Atualmente, o investimento da pasta nesses atletas é da ordem de R$ 96 mil ao ano e durante todo o ciclo paralímpico, o repasse alcançou a marca de R$ 4,2 milhões. Já o apoio total do Governo Federal na modalidade desde 2017 somou R$ 8,6 milhões, que garantiram a concessão de 259 bolsas para 106 atletas.

“O Bolsa Atleta faz toda diferença. Sou muito grata ao programa. Por meio dele eu consegui ter uma estrutura tanto na pandemia quanto no restante do ciclo inteiro. Eu tenho o melhor investimento no meu dia a dia de treino e isso faz toda diferença neste momento para gente chegar preparada e não ter parado num momento tão difícil que o mundo viveu. O programa ter continuado [durante a pandemia] foi extremamente importante”, avalia Alana.

Para Meg Rodrigues, a iniciativa também foi determinante para manter a estrutura de treinamento durante o último ano. “Com a pandemia, as academias de musculação e judô fecharam e tive que me adaptar. Montei um tatame na garagem de casa.
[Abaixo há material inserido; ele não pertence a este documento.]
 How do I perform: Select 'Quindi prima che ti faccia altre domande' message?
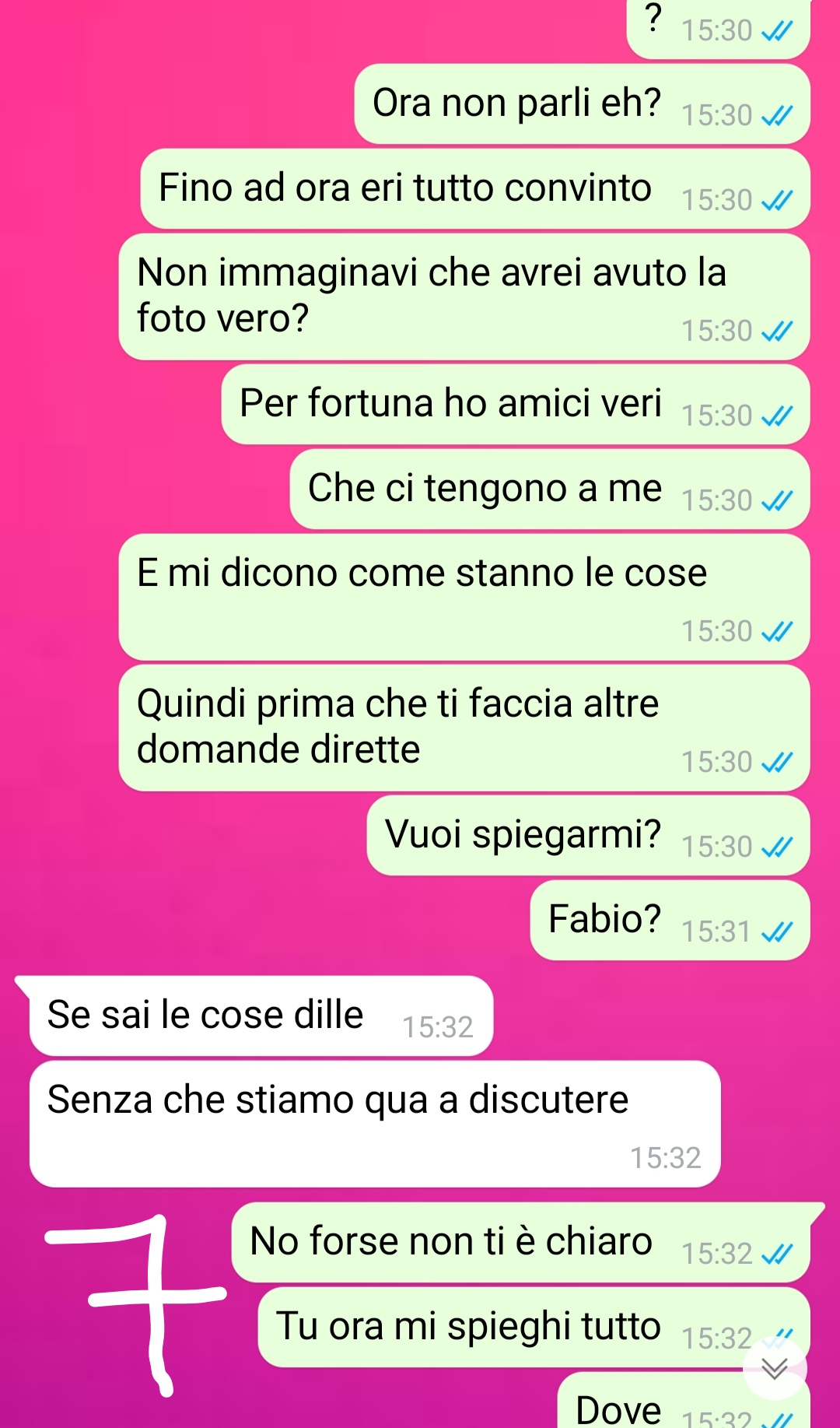pos(464,728)
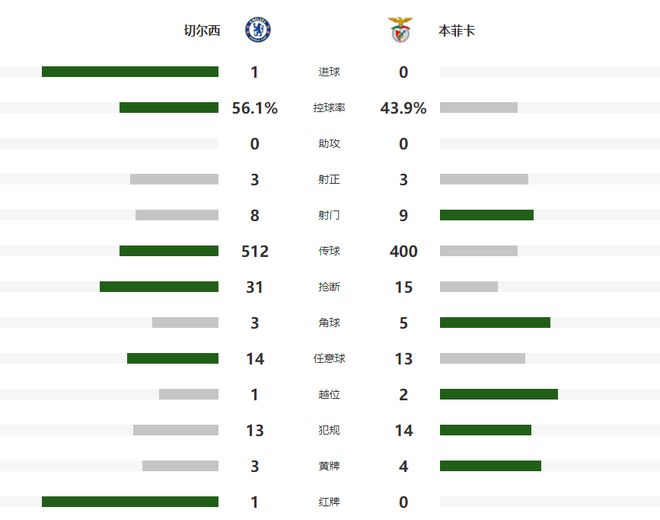Click Benfica's 43.9% possession value
The width and height of the screenshot is (660, 520).
point(404,108)
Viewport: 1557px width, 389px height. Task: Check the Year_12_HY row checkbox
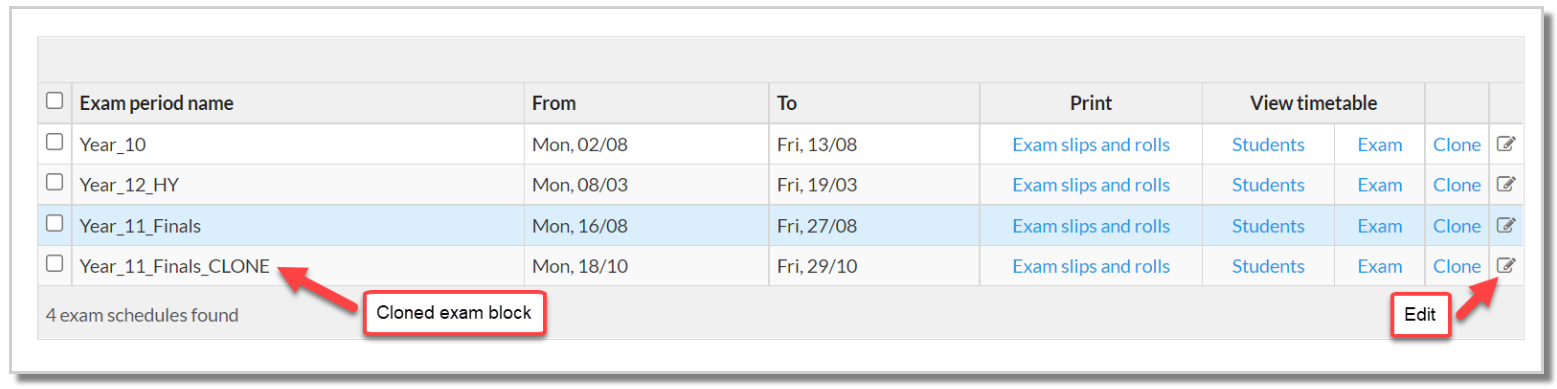click(x=55, y=182)
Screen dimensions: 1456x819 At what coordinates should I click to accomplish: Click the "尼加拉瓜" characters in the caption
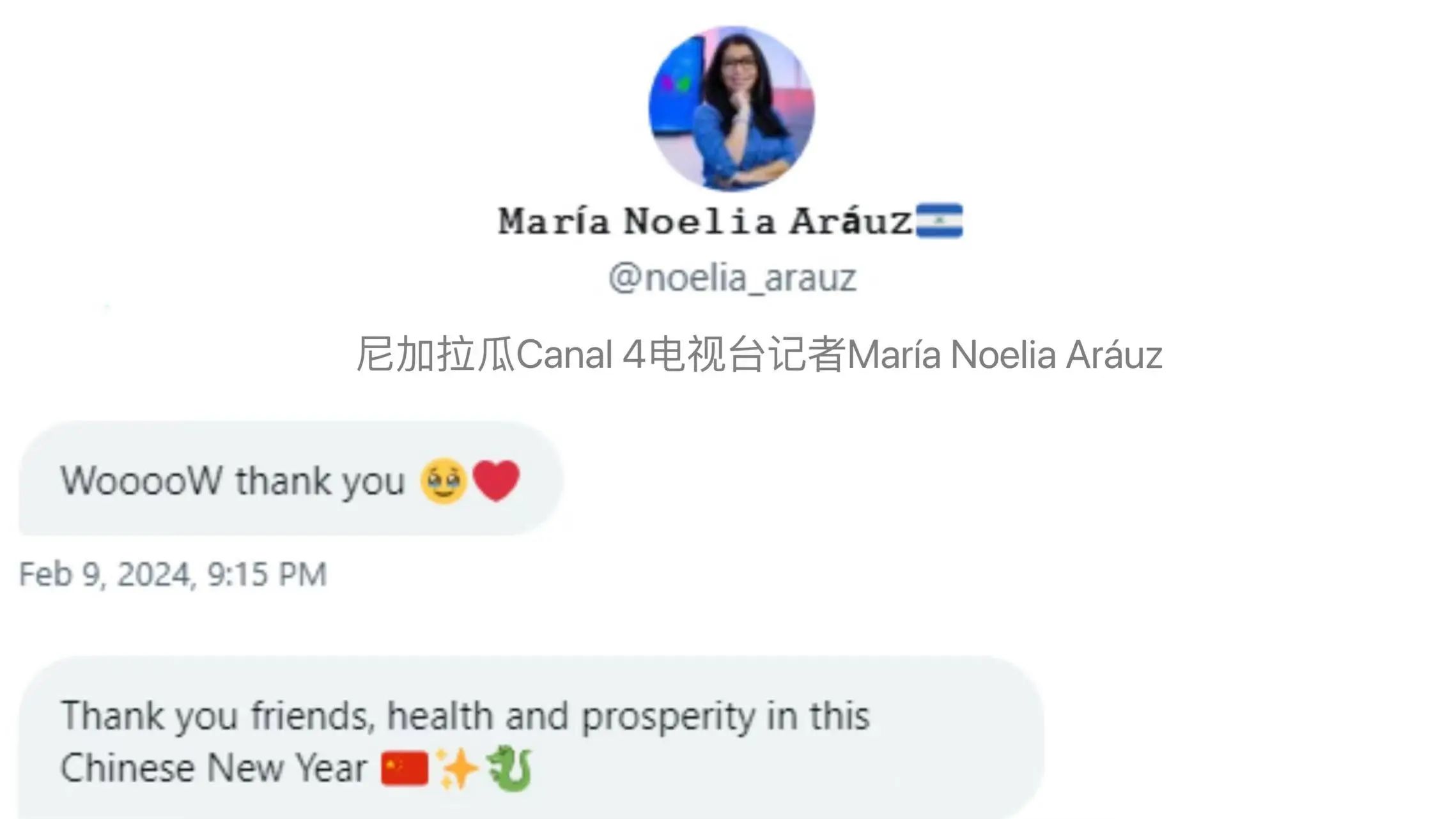point(435,355)
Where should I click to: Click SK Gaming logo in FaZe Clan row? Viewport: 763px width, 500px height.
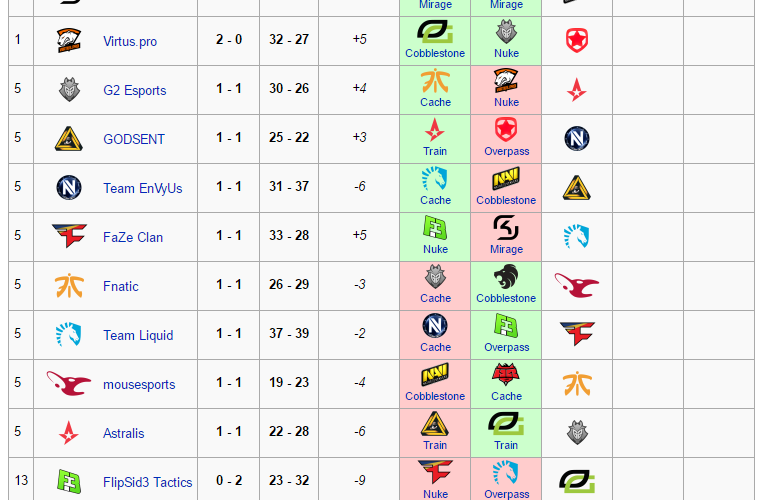(506, 227)
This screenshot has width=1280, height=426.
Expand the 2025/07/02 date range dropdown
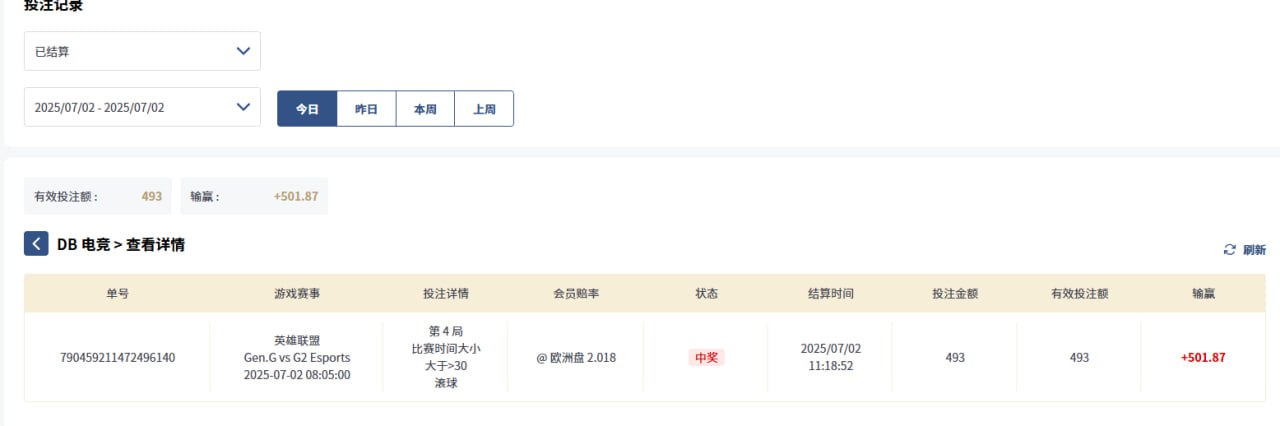pos(142,107)
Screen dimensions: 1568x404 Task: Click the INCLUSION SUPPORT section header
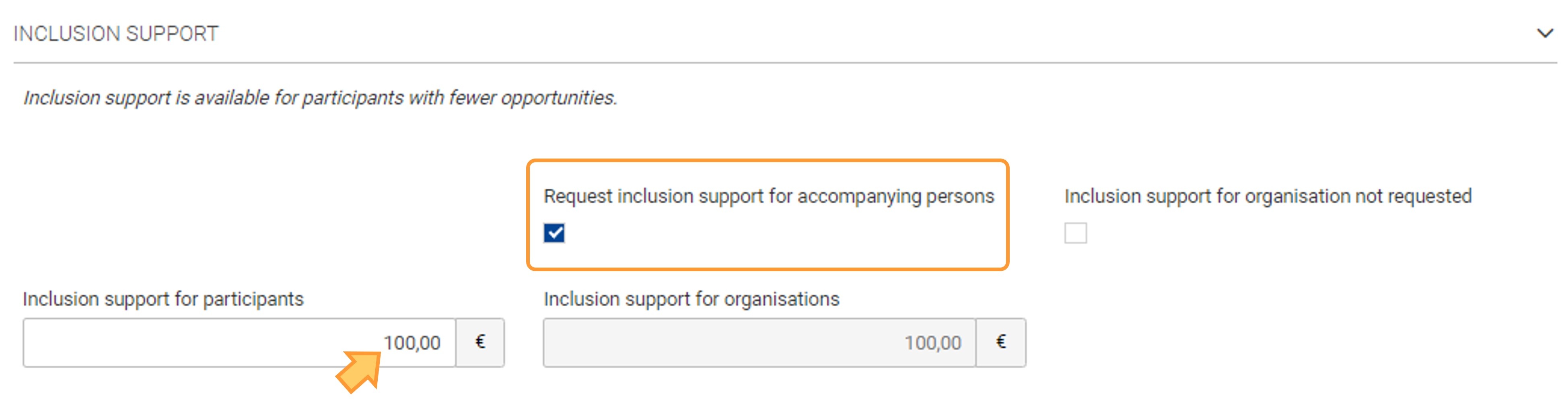(x=116, y=33)
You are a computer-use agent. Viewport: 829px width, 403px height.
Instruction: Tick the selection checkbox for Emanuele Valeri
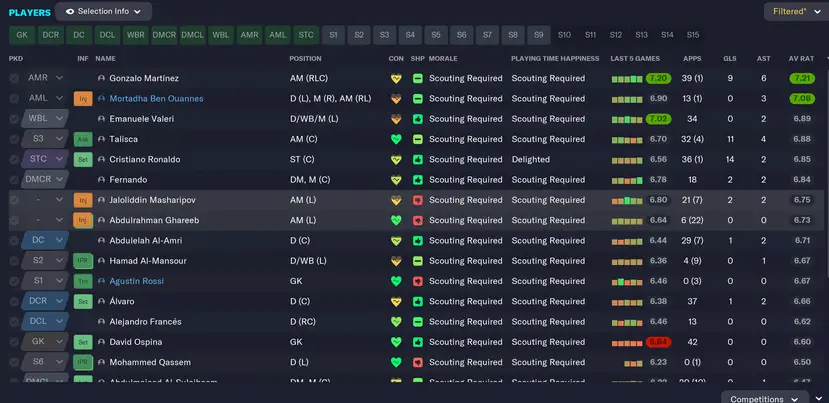[14, 119]
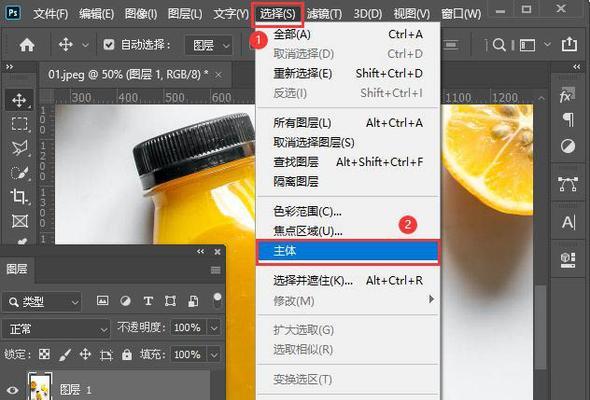Click the 图层 1 layer thumbnail
590x400 pixels.
point(40,386)
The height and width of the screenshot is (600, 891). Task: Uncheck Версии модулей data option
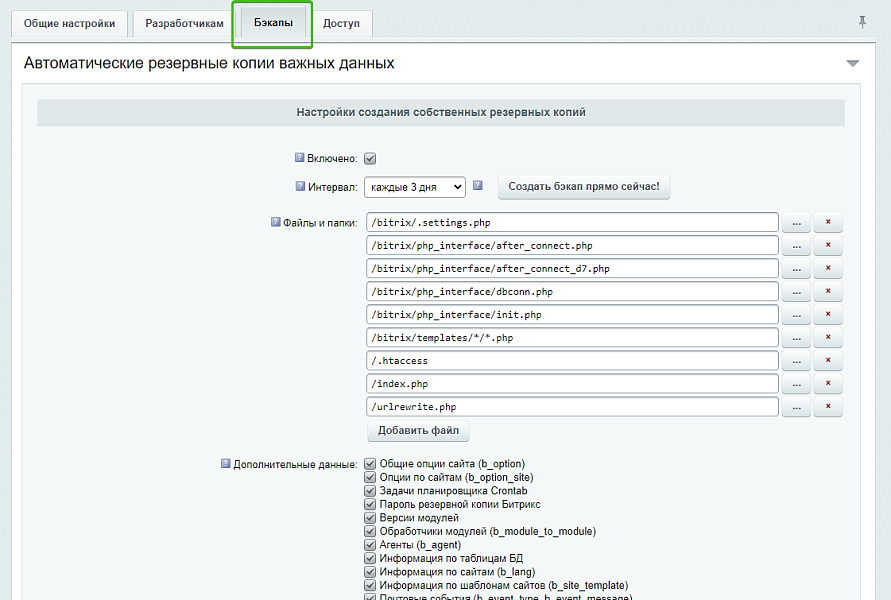tap(370, 519)
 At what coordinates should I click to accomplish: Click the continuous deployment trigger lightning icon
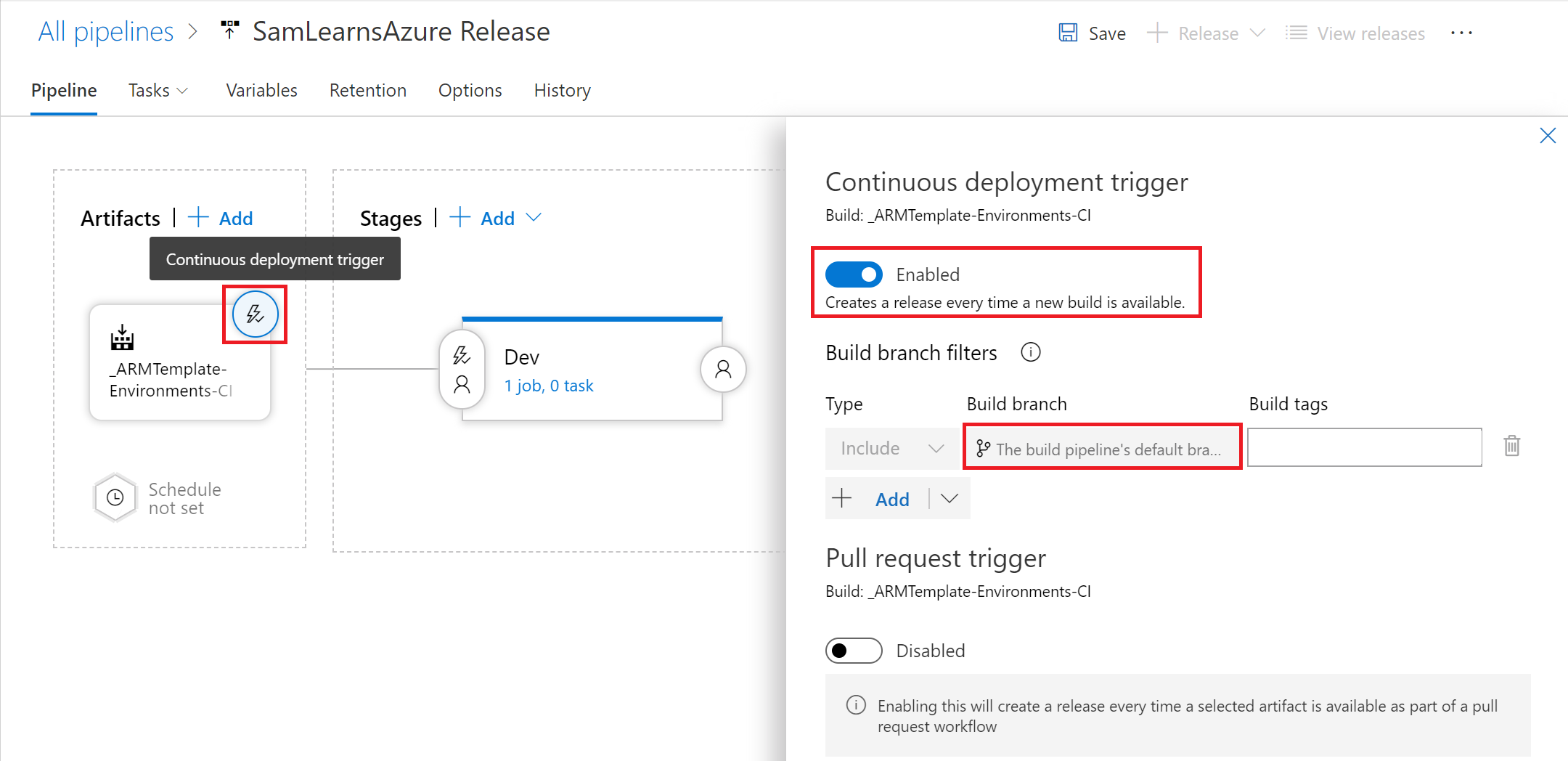click(x=255, y=314)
Deixava o carro do lado de fora e fazia os treinos com orientações dos senseis e do meu marido, que também é judoca. O Bolsa Atleta foi importante nesse contexto. Além do tatame, tive que comprar o material de musculação para treinar com qualidade em casa. Esse apoio e poder focar só no treinamento é fundamental para todos nós atletas”, considera.

“Antes da pandemia, estava tudo certo, últimas detalhes, últimas competições, aí veio o caos e foi tudo um repreparo. Mas quando tivemos a notícia de que os Jogos foram adiados, foi a melhor coisa que poderia acontecer naquele momento. E todo o apoio que tínhamos se manteve, inclusive o Bolsa Atleta”, conta Lúcia Teixeira.

“Outra preocupação também foi com a preparação para os Jogos. E aí veio a realização de mais competições para definir o ranqueamento e o fortalecimento dos treinamentos, tudo dentro de todos os protocolos, com testes contínuos, cuidados com a locomoção porque as pessoas que treinavam com a gente tinham que usar carros particulares por segurança nossa e deles. Então toda essa atenção foi um trabalho coletivo. A gente está aqui bem preparado porque tanto a gente quanto a CBDV [Confederação Brasileira de Desportos de Deficientes Visuais], a Secretaria Especial do Esporte, o programa Bolsa Atleta, todo esse universo em volta do esporte paralímpico conseguiu trazer a gente para Tóquio com as melhores condições possíveis de segurança”, completa.

Ainda de acordo com ela, suportes como a Bolsa Pódio permitem que o atleta trabalhe com tranquilidade. “Esse apoio nos dá um respaldo para os gastos financeiros pessoais, mas também para os gastos como atleta. Eu tenho condições de acessar o que tem de melhor, como consultas com nutricionistas que trabalham com o alto rendimento. Eu posso decidir a linha ideal para a minha categoria e para o meu perfil. Tanto o Bolsa Atleta quanto o Time São Paulo estão presentes em todas as minhas medalhas paralímpicas. Eu entrei nos dois em 2011 e em todos os meus resultados eles estão presentes”, diz.